--- DIRECTIONS FOR THIS TASK ---
Repeat word for word the lines running from the one with "This screenshot has width=854, height=1449." through the end of the entries, including both the first and last lines. Leave the pictures out.

(Items from a data source)
►
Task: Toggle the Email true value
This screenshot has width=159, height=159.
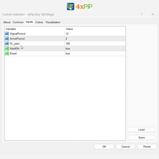Action: point(68,54)
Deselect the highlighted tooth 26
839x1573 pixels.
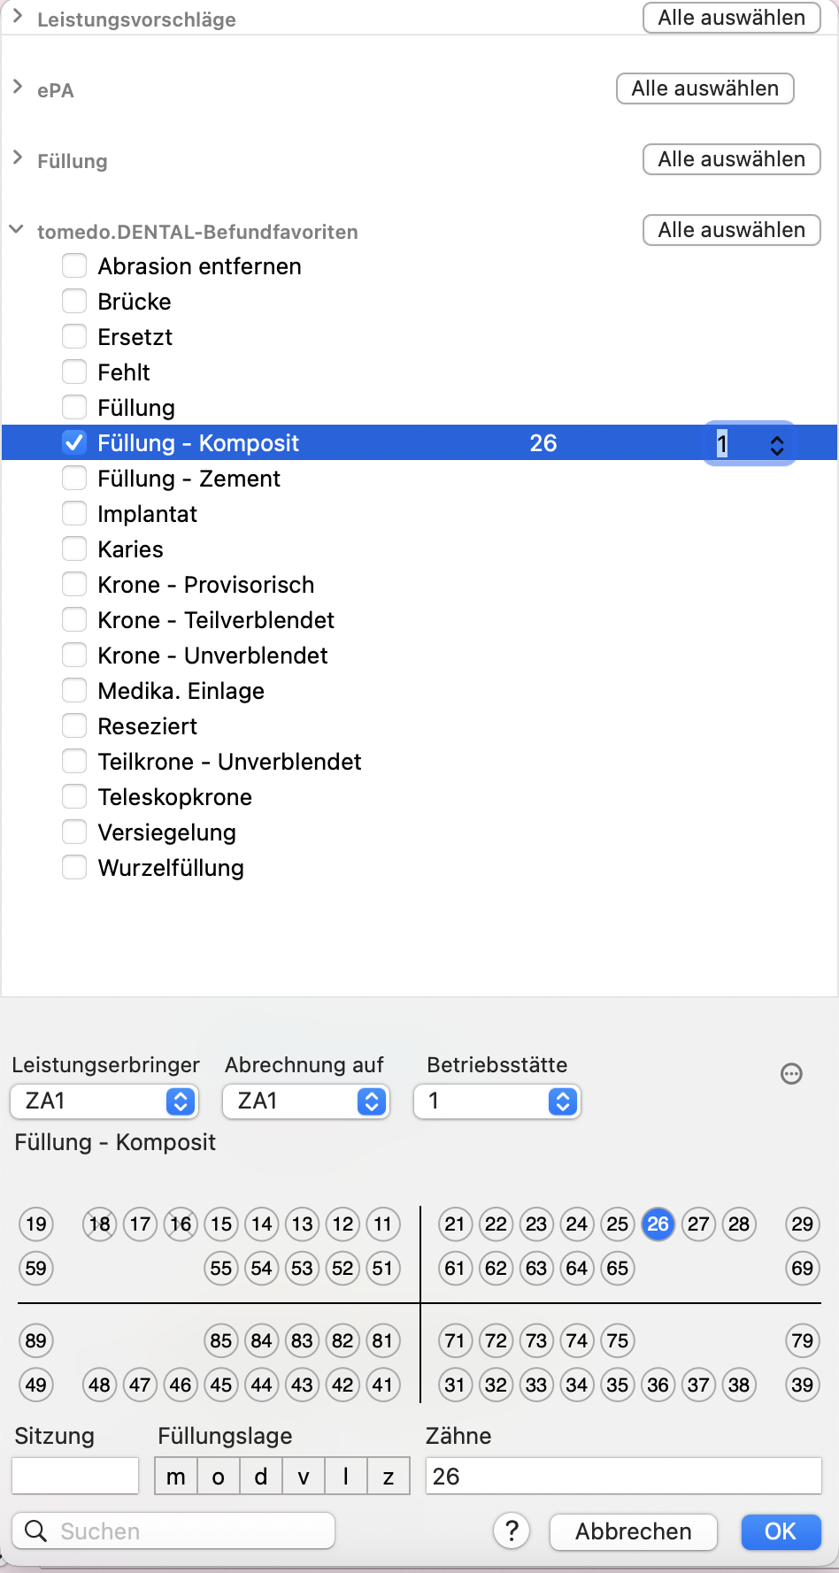(658, 1224)
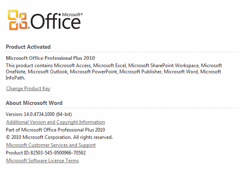This screenshot has width=246, height=177.
Task: Click the dotted separator below About Microsoft Word
Action: 122,108
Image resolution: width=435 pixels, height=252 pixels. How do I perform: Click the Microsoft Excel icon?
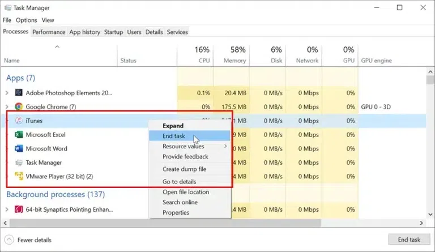click(19, 135)
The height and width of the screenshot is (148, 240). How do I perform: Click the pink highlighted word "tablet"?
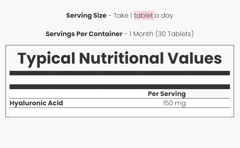click(x=144, y=16)
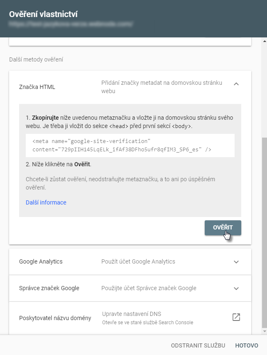This screenshot has height=355, width=267.
Task: Click the Další metody ověření heading
Action: point(36,59)
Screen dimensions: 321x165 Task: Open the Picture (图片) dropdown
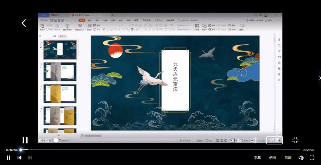pos(213,25)
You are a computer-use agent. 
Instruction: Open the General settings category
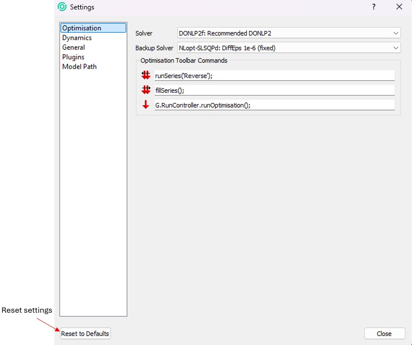(x=74, y=47)

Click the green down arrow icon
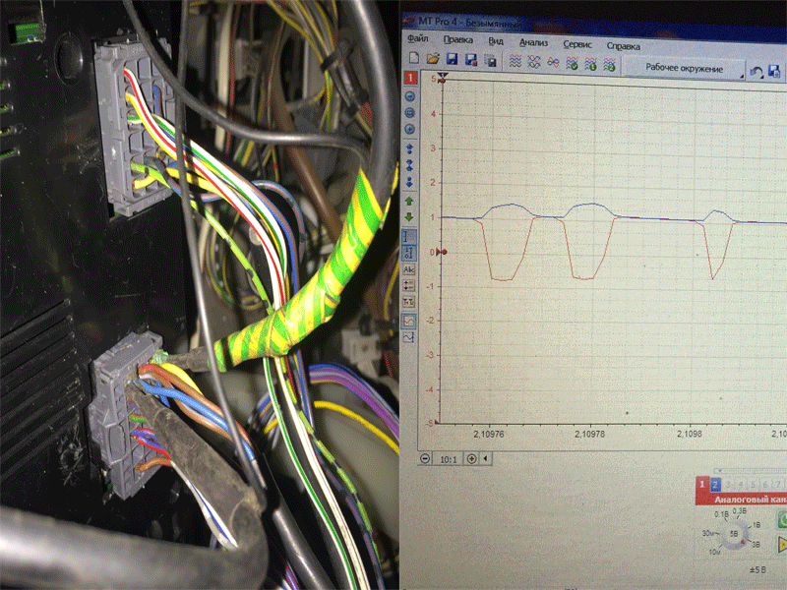click(409, 217)
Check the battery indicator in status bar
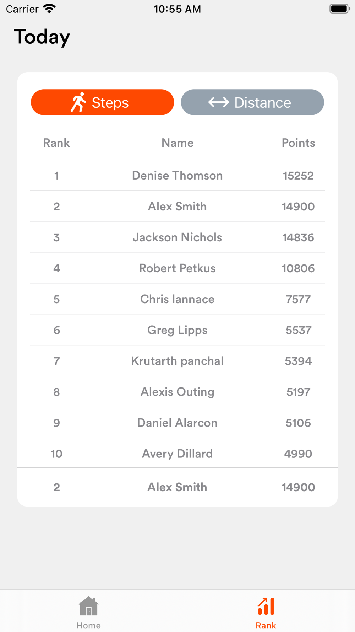Image resolution: width=355 pixels, height=632 pixels. pyautogui.click(x=340, y=9)
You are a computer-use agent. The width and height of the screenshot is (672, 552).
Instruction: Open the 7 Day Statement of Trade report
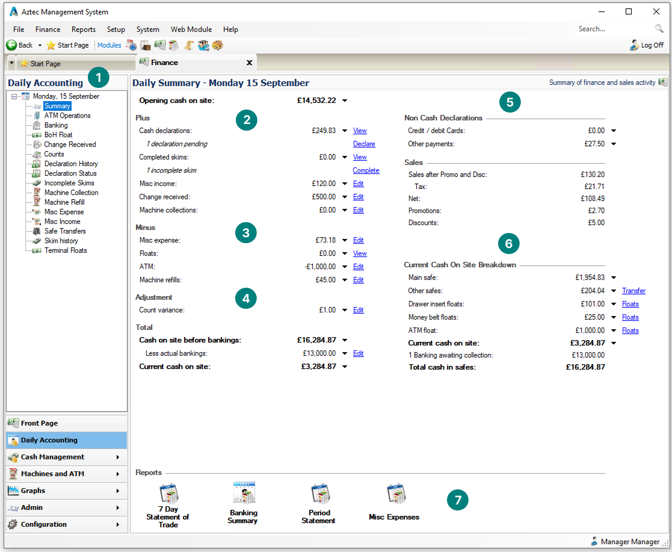pos(168,494)
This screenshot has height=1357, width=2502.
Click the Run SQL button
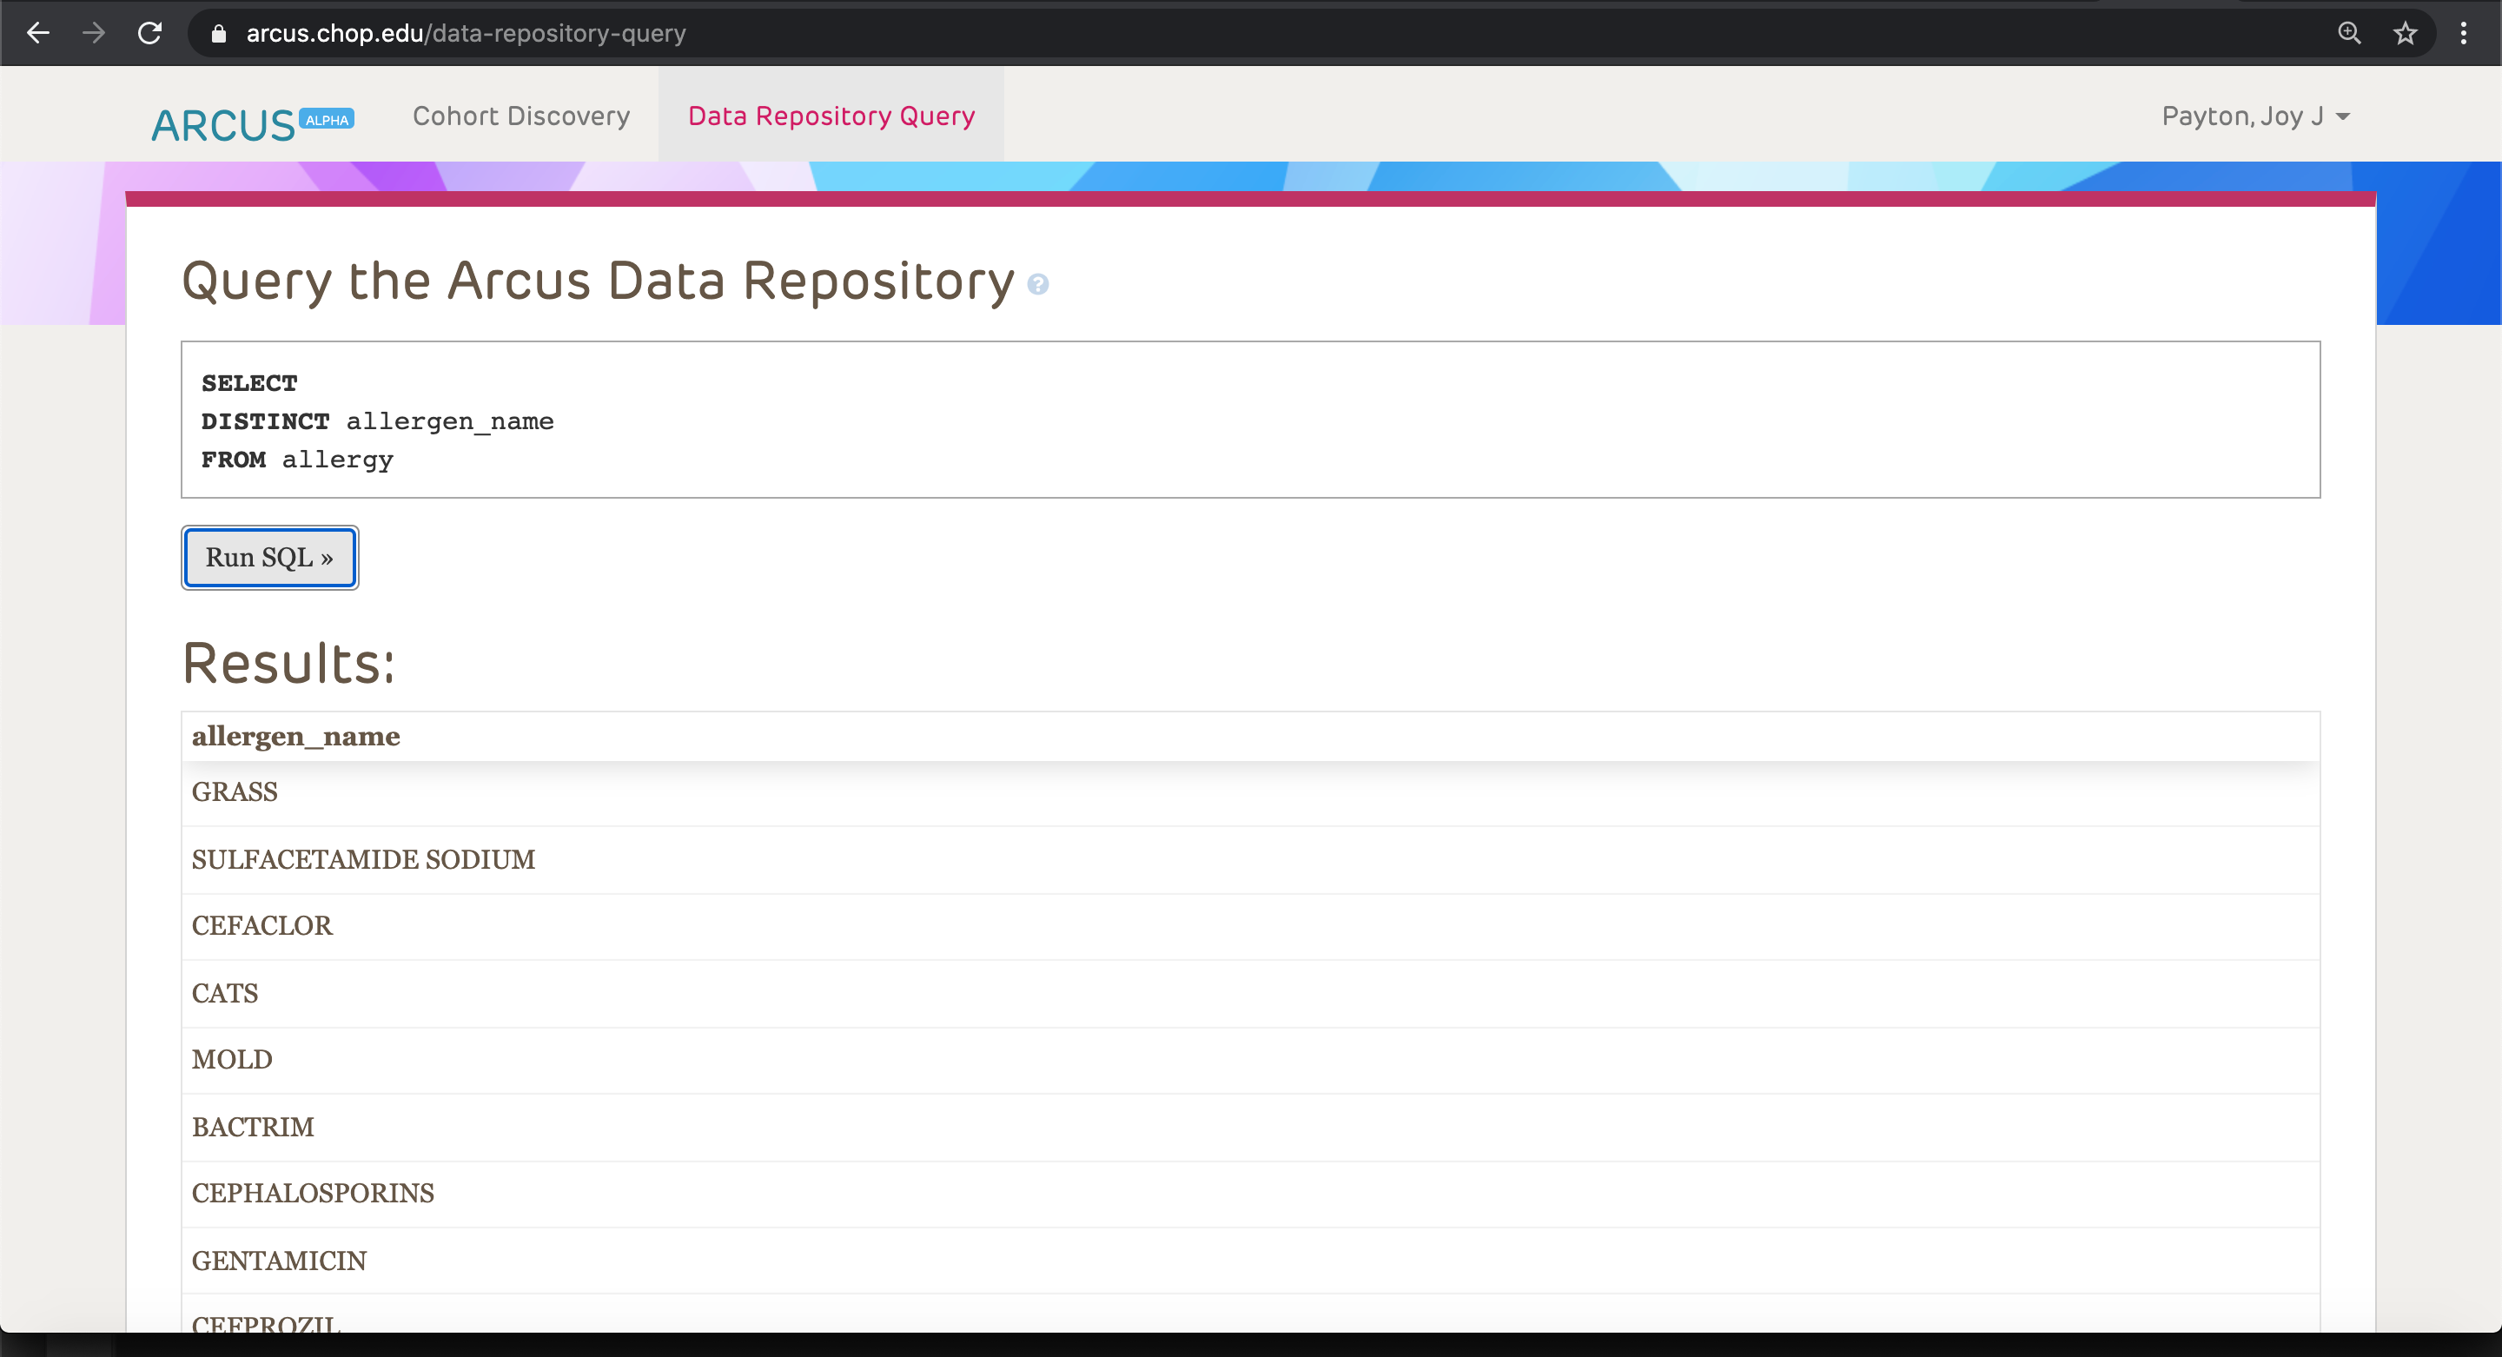(269, 557)
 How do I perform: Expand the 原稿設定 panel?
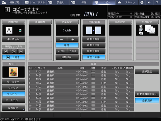coord(14,22)
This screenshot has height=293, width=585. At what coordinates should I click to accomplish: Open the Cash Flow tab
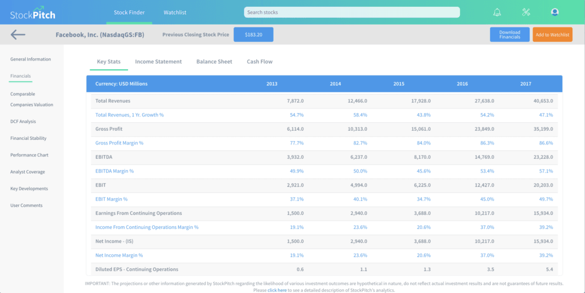(x=259, y=62)
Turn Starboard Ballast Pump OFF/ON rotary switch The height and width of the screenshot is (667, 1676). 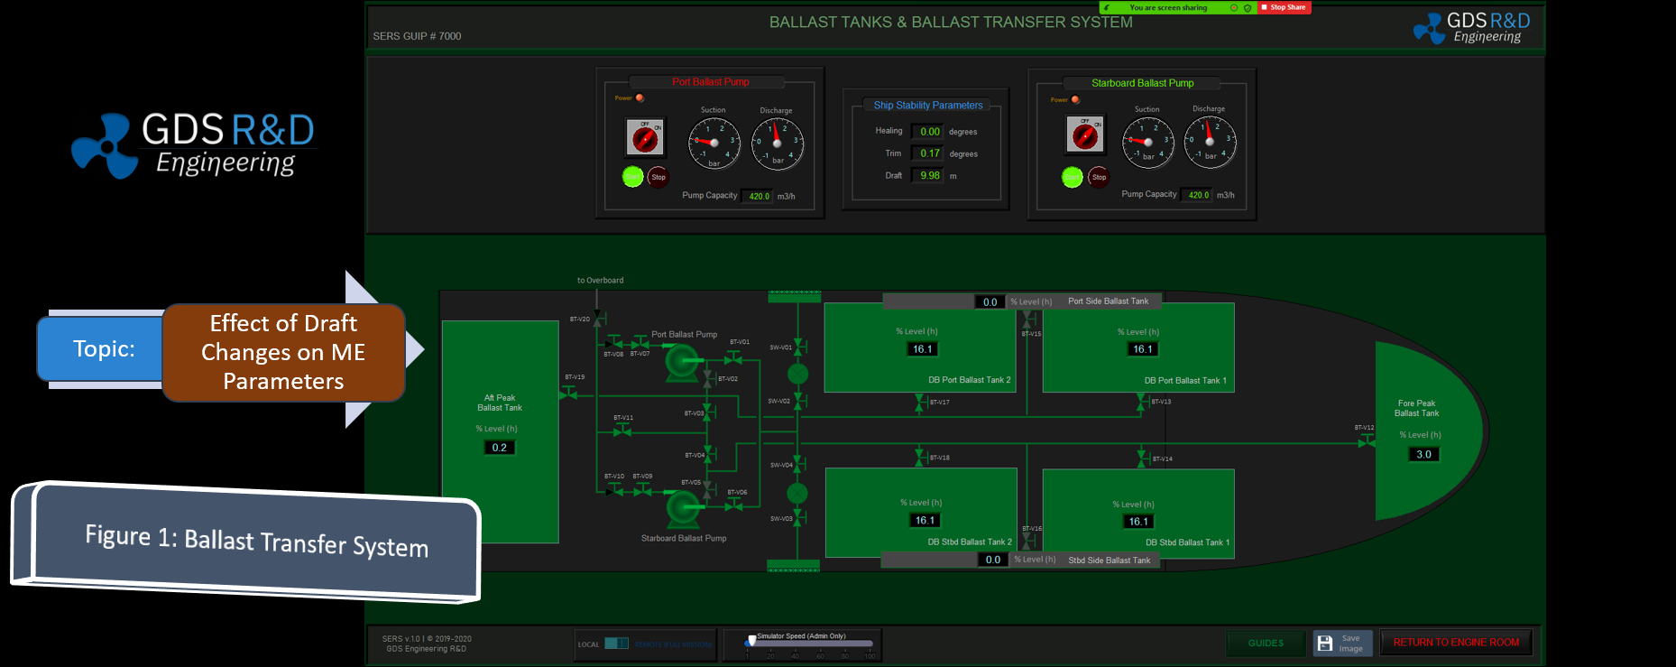pos(1084,136)
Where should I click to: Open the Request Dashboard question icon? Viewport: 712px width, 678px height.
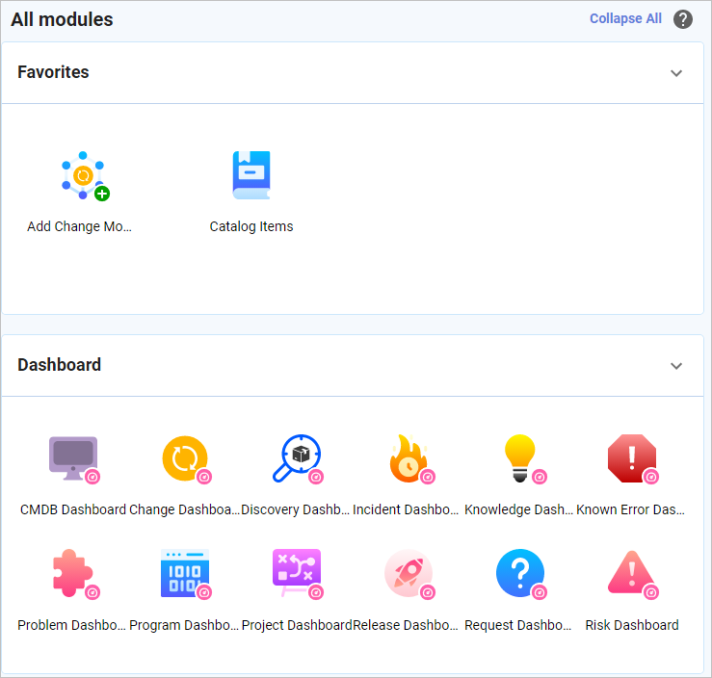coord(520,573)
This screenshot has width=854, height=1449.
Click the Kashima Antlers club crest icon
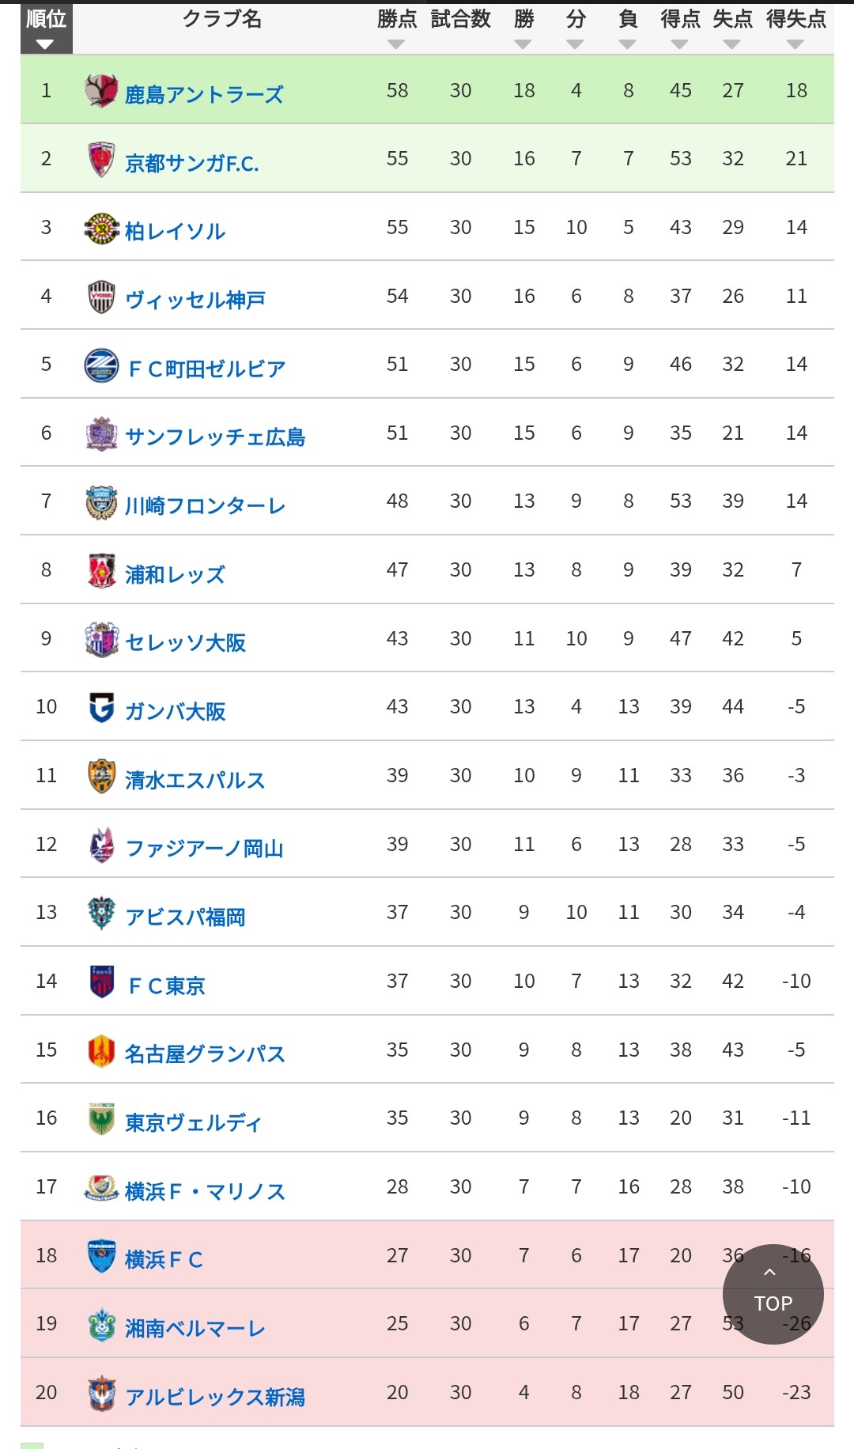tap(101, 91)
◄
--- THE ANSWER ---
This screenshot has width=854, height=1449.
Click the Kashima Antlers club crest icon
tap(101, 91)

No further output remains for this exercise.